The backlog of bodies caused by COVID-19 forces the California air quality agency to suspend cremation limits

Lack of storage space for those who have died coronavirus forced the agency regulating air quality throughout the South to issue an emergency order Sunday night raising the limit on the number of cremations allowed. The South Coast Air Quality Management District issued the emergency order temporarily suspending permit requirements for crematoria.

CBS Los Angeles reports that the order was issued at the request of both the Los Angeles County Forensic Office and the Los Angeles County Department of Public Health.

The air quality management district limits the number of cremations that can be carried out each month due to air quality regulations. However, the pandemic has more than doubled the mortality rate in the region, which has put pressure on hospitals. funeral home and crematoria, the agency reported.

As of Jan. 15, more than 2,700 bodies are being stored in both hospitals and the coroner’s office, according to the order. “Mobile funeral homes” have already been set up outside of Los Angeles County hospitals, where one person dies of coronavirus every eight minutes, the county said last week in Twitter.

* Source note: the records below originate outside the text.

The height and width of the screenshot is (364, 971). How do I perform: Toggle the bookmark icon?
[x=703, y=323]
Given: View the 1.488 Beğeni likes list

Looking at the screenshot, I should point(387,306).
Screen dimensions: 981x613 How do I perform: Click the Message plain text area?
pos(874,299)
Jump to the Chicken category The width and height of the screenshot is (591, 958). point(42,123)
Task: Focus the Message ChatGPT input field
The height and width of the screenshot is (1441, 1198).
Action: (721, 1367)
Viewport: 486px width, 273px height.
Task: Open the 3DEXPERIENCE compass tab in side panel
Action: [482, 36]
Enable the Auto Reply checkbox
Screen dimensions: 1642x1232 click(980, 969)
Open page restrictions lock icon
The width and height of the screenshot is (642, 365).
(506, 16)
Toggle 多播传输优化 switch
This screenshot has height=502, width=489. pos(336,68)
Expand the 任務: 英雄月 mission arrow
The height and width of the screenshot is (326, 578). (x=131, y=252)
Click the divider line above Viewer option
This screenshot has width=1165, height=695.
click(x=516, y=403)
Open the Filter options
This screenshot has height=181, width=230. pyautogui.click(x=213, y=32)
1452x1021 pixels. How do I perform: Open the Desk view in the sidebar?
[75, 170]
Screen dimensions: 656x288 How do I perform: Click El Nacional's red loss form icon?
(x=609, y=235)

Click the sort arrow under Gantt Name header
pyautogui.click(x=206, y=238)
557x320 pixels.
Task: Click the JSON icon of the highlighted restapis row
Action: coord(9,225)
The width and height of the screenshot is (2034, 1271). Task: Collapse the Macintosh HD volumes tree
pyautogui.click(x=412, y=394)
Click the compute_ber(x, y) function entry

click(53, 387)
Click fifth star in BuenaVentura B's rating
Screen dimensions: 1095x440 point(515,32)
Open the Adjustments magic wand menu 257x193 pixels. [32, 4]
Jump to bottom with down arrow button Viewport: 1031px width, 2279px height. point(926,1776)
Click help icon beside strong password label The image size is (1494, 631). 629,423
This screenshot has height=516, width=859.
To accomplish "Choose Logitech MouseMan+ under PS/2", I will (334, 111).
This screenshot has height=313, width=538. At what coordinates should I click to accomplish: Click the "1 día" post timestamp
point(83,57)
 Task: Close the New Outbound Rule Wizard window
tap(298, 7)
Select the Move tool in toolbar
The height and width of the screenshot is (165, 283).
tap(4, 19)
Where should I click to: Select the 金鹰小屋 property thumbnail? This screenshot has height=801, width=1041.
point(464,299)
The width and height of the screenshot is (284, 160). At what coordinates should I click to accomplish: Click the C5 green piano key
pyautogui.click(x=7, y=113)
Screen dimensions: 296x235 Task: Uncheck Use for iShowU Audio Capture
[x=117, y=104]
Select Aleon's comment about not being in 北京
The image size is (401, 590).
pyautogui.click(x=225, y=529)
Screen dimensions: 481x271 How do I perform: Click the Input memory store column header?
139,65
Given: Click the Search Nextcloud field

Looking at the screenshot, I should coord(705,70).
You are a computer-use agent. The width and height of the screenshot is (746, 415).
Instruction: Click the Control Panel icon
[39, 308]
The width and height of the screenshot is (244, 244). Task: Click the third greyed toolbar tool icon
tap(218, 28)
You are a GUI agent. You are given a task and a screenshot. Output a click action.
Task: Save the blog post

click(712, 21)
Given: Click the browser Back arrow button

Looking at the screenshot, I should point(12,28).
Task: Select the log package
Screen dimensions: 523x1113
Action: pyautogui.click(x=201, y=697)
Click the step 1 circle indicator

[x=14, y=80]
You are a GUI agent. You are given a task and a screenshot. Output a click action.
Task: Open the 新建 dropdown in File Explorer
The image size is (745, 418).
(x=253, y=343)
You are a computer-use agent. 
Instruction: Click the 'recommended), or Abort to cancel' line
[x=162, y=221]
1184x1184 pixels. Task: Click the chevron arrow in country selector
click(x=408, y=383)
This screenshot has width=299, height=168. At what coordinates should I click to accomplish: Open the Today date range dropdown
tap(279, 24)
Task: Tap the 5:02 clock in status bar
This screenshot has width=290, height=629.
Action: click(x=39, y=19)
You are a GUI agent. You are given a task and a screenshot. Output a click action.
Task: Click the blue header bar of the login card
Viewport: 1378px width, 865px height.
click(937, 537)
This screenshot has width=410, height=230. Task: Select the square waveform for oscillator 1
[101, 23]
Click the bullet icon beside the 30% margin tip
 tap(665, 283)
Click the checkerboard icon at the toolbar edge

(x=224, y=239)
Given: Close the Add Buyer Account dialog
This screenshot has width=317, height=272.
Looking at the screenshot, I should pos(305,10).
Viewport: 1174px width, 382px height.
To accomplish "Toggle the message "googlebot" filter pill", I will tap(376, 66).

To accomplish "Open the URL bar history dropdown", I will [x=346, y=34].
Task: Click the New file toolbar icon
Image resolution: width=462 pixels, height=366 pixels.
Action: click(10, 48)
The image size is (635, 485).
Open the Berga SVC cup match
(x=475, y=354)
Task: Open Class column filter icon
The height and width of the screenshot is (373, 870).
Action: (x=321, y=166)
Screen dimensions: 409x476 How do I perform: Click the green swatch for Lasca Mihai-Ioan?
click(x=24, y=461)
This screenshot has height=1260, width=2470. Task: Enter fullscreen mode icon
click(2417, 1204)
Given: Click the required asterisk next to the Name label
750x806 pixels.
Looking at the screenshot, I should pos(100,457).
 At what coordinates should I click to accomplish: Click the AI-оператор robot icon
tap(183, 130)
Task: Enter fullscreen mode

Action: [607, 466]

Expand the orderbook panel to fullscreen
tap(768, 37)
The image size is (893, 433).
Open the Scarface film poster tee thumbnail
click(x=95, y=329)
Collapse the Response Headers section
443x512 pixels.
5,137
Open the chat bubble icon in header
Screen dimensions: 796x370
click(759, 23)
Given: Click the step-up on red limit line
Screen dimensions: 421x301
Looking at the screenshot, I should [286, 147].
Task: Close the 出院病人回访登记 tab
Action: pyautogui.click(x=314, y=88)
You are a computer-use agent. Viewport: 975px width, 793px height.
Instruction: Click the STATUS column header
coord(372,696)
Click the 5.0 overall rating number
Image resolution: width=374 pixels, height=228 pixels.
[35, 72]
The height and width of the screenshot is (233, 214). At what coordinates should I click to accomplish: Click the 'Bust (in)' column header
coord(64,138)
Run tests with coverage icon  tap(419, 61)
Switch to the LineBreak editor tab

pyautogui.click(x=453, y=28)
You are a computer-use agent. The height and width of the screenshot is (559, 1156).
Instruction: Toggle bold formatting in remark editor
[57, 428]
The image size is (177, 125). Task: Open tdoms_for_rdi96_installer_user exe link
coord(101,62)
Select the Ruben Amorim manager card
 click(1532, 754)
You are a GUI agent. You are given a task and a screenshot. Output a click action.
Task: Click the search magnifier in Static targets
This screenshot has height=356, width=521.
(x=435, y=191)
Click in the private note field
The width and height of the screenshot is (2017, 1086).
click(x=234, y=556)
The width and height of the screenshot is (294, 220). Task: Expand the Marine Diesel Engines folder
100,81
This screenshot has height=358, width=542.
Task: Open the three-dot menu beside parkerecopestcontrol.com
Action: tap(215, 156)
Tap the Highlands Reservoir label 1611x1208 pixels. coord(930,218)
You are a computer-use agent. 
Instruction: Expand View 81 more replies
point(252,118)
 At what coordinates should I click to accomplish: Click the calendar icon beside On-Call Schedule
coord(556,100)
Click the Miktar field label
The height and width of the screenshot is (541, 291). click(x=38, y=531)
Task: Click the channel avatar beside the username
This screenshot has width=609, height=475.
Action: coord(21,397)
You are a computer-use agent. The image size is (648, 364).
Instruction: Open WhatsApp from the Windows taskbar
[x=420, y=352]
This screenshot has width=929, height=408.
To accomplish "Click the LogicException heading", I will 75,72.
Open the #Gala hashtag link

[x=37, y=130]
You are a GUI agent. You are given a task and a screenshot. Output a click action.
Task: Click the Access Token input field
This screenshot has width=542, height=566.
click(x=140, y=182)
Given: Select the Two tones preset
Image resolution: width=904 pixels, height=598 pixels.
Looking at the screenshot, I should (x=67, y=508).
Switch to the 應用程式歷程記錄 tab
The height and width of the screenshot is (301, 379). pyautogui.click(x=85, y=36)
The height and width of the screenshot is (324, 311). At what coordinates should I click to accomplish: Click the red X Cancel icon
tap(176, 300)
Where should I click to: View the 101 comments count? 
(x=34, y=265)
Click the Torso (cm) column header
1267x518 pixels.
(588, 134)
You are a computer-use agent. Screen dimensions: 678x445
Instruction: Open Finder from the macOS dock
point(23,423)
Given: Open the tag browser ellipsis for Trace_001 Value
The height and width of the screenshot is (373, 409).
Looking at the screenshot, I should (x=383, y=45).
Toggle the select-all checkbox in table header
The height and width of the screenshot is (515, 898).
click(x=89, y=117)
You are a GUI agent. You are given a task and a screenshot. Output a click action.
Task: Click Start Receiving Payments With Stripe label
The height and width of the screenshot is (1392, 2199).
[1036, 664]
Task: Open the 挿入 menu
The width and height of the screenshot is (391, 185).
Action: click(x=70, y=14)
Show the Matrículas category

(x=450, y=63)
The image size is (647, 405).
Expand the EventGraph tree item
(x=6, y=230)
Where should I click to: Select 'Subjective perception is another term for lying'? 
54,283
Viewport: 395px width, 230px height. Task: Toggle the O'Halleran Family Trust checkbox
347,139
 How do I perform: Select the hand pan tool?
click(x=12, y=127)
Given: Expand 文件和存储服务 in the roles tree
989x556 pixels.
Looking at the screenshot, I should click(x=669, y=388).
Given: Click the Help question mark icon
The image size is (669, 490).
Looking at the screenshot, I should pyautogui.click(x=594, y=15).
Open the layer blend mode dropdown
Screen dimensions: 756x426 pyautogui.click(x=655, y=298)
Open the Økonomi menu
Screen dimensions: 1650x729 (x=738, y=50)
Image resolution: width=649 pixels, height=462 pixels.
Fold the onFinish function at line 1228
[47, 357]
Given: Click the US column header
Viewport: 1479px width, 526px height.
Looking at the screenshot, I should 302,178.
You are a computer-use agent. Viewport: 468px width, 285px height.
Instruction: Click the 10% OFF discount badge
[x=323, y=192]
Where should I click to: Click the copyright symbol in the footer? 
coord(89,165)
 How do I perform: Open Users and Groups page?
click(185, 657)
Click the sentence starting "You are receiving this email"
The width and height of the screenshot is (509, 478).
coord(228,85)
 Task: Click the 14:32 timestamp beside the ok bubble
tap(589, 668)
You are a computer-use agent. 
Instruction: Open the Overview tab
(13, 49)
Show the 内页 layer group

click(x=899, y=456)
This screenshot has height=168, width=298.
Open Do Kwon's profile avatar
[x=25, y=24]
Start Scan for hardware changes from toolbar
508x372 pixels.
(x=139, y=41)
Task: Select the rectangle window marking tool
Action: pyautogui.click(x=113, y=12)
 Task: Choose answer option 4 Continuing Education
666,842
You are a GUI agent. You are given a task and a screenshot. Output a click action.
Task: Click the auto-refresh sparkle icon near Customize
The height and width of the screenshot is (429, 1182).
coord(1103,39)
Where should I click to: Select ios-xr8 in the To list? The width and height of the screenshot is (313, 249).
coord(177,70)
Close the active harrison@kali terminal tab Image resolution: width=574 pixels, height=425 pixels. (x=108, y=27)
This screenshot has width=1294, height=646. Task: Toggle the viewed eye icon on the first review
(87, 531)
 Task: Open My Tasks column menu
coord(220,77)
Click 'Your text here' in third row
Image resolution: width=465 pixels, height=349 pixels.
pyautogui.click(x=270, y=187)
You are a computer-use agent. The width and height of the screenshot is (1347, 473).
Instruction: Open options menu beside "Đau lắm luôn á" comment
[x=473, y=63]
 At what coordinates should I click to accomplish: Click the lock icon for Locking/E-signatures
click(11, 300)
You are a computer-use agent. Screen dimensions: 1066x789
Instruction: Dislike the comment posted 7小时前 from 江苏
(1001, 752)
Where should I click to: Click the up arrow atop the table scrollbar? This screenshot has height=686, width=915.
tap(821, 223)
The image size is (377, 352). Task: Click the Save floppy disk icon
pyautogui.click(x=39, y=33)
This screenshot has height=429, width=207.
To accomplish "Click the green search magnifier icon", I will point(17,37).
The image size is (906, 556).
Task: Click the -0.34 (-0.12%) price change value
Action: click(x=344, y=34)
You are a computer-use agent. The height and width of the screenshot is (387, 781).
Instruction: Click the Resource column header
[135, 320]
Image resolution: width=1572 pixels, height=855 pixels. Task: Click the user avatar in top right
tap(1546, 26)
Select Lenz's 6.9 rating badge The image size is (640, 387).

Outbreak of virus in California
On January 12, 2021, the archive photo provided by the Los Angeles County Department of Forensic Medicine shows members of the National Guard helping to prosecute deaths from COVID-19 and temporarily storing them in the Los Angeles County Office. Los Angeles County forensic doctors in Los Angeles.

AP


“The current death rate is more than double that of the pre-pandemic years, making hospitals, funeral homes and crematoria out of capacity without the ability to process delayed cases,” AQMD said in a press release Sunday. “The Los Angeles County Forensic Physician and the Los Angeles County Department of Public Health have requested that the AQMD on the South Coast suspend the cremation limits in order to protect public health and respond to the current emergency “.

The order will be valid for at least 10 days.

As of Sunday, Los Angeles County has reported 1,014,662 cases of coronavirus and 13,848 deaths from the disease. According to the latest state figures Monday, 7,328 people are hospitalized with coronavirus in Los Angeles County. 23% of them are in intensive care beds.